People should realize this is not fault of MS, companies just feel they have already sold you a product made for windows xp, so they feel no need for making a vista version, when it means more less in their pockets.

Microsoft's certified driver approach really is a good idea in theory, as driver incompatibilities have plagued windows users for years, and is really the only thing in my mind MAC OSX has over windows.


RE: Well
By encryptkeeper on 9/25/2007 10:12:44 AM , Rating: 2
Right now, driver incompatibility and a poor first impression are the biggest hurdles to get over (sounds like Windows 2000). Many consultants still see these as a great reason to avoid Vista for the business segment. The features just haven't been worth the headache in that sector, but it's also one of the biggest opportunities to make sales. If people use it at work, and they like it, they'll get it for home use.


RE: Well
By afkrotch on 9/25/2007 8:41:42 PM , Rating: 2
[quote]That doesn't make any sense...

MS made it hard to get drivers approved, so that's why there are so few...

And yet the few that exist were "rushed out the door" but still passed MS's hard driver approval process? [/quote]

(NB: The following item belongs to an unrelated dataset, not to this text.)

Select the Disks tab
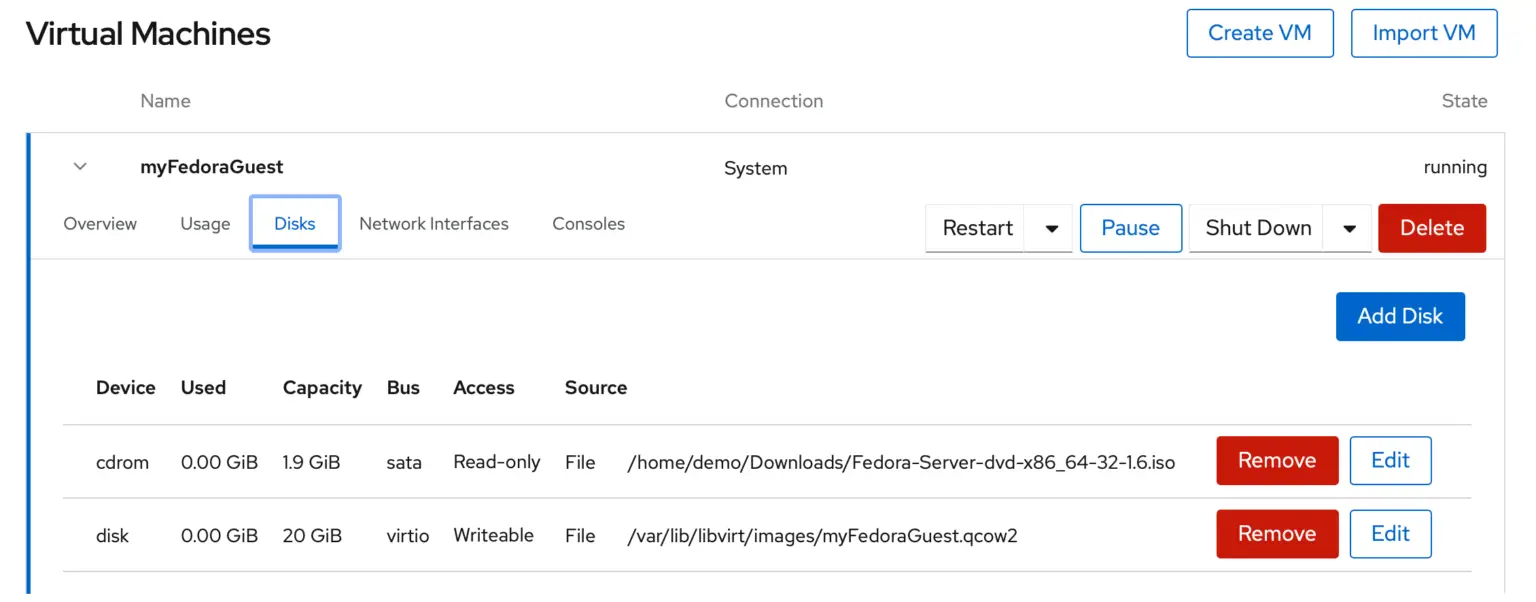Screen dimensions: 1536x602 point(294,223)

It actually makes sense if you think about it some.

Rushed out the door. Let's say Nvidia makes a driver that works with Vista, is approved for Vista, but is rushed out the door, what could that mean?

That many features normally found within their drivers are simply striped out, so they can at least get the hardware to work. If they threw one out with lack of tempature monitoring, color controls, multiple monitor support, AA/AF settings control, and so on, but you could still view Vista, play games, and whatever else, that driver would have been rushed or feel rushed, yet could still pass the approval process.


RE: Well
By Behlal on 9/24/2007 2:30:12 PM , Rating: 2
Hi,

Just to back up what the other poster said, the Experience Index range is 1.0 to 5.9. Therefore, you are getting 5.9/5.9, i.e. 100%.

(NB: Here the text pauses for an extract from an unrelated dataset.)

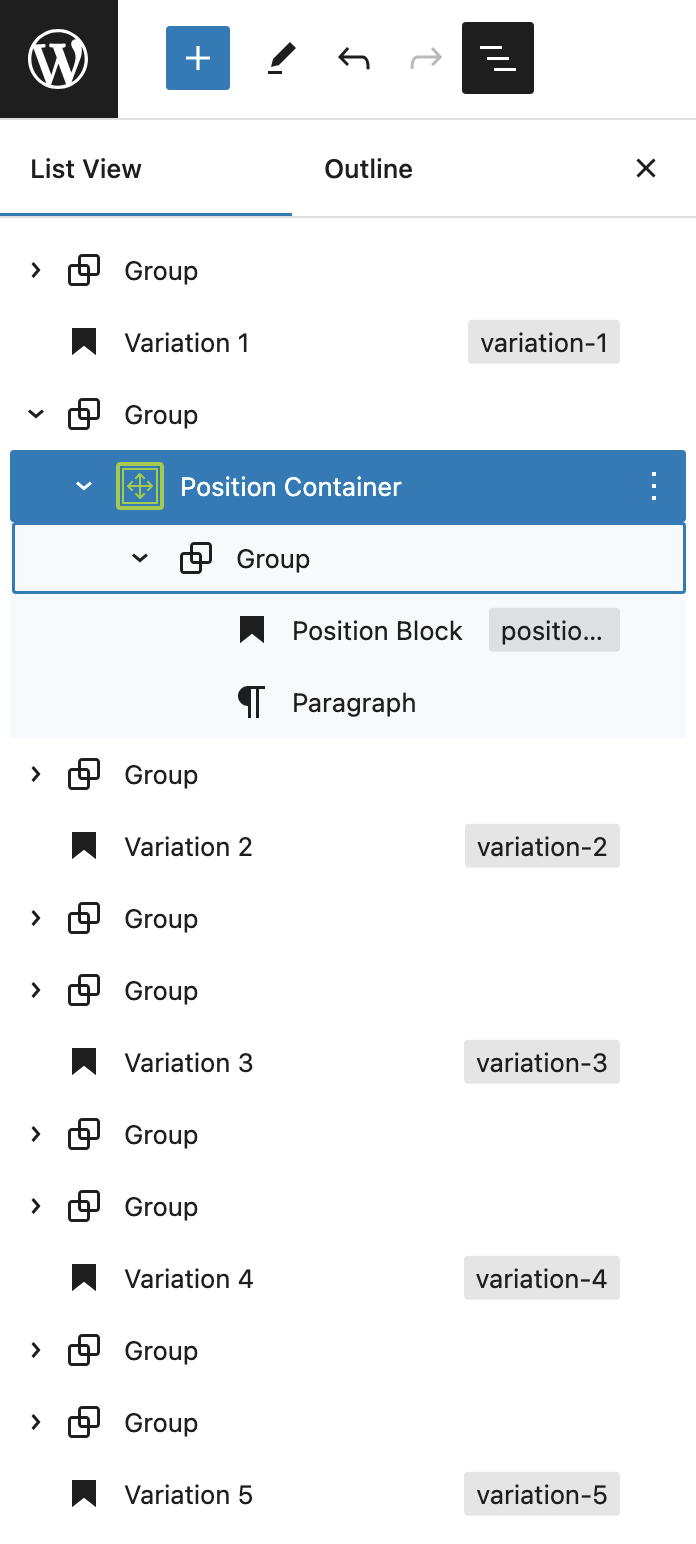696x1544 pixels.
Task: Click the Undo arrow
Action: pyautogui.click(x=354, y=58)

This is described here: http://www.microsoft.com/windows/products/windowsv...


RE: Well
By Locutus465 on 9/24/2007 9:34:48 PM , Rating: 1
quote:
And my system with overclocked quad-core, two 10k rpm HDs in Raid 0, 8800GTS, and 4 GB of RAM scored only a 5.9/10 for the lame Vista experience system test.


OH-EM-GEE, Vista doesn't give you extra credit like I used to get back when I was in grade school?


RE: Well
By geddarkstorm on 9/25/07, Rating: 0
RE: Well
By rdeegvainl on 9/24/2007 11:50:34 AM , Rating: 3
I've been using it pretty dominantly for the past few months, most everything works right, only a few quips right now, but that is just me still getting use to the way vista was set up to operate, the only thing is i would take XP over vista on the hardware i have right now, due to the following,
1. only 2 gigs of ram
2. no dx10 vid card
3. well there isn't a three for me,
that's all problems with the hardware, not vista, and these are legit issues to alot of people. so i can see both sides of this pendulum


RE: Well
By TomZ on 9/24/2007 1:13:57 PM , Rating: 2
2GB of RAM is plenty for Vista - there's no need for more unless you're running pretty memory-intensive applications on it (as you would with XP).


RE: Well
By Locutus465 on 9/24/2007 9:38:24 PM , Rating: 1
No it's not... My development machine was fine with XP and 2gb memory... Now it is hurting really bad... 4GB is required with Vista (64bit at anyrate).


RE: Well
By TomZ on 9/24/2007 9:54:48 PM , Rating: 2
I'm running 32-bit; maybe that makes a difference.


RE: Well
By Locutus465 on 9/25/2007 1:50:57 AM , Rating: 2
Probably does, 64b inherintly uses more memory anyway, plus there are architechual differences between the two. I choose 64b now because it seemed like a great time to finally make the switch and take advantage of all this 64bit hardware I have! Plus the added security etc... Honeslty I kind of wish they haddn't made a 32b version. It wouldh have been a bigger shock, but it damn well would have gotten hardware companies in line. Nothing pisses me off more than hardware OEMs that claim vista compatibility because their old 32b XP drivesr are supported by Vista 32b!!!


RE: Well
By leexgx on 9/25/2007 7:17:05 AM , Rating: 2
if your not useing DX10 for the work you do get windows XP x64 installed as that be able to use all your ram and your dev programs will work faster

my next reload on this pc will be windows XP 64 (Got vista 64 dual booting as well)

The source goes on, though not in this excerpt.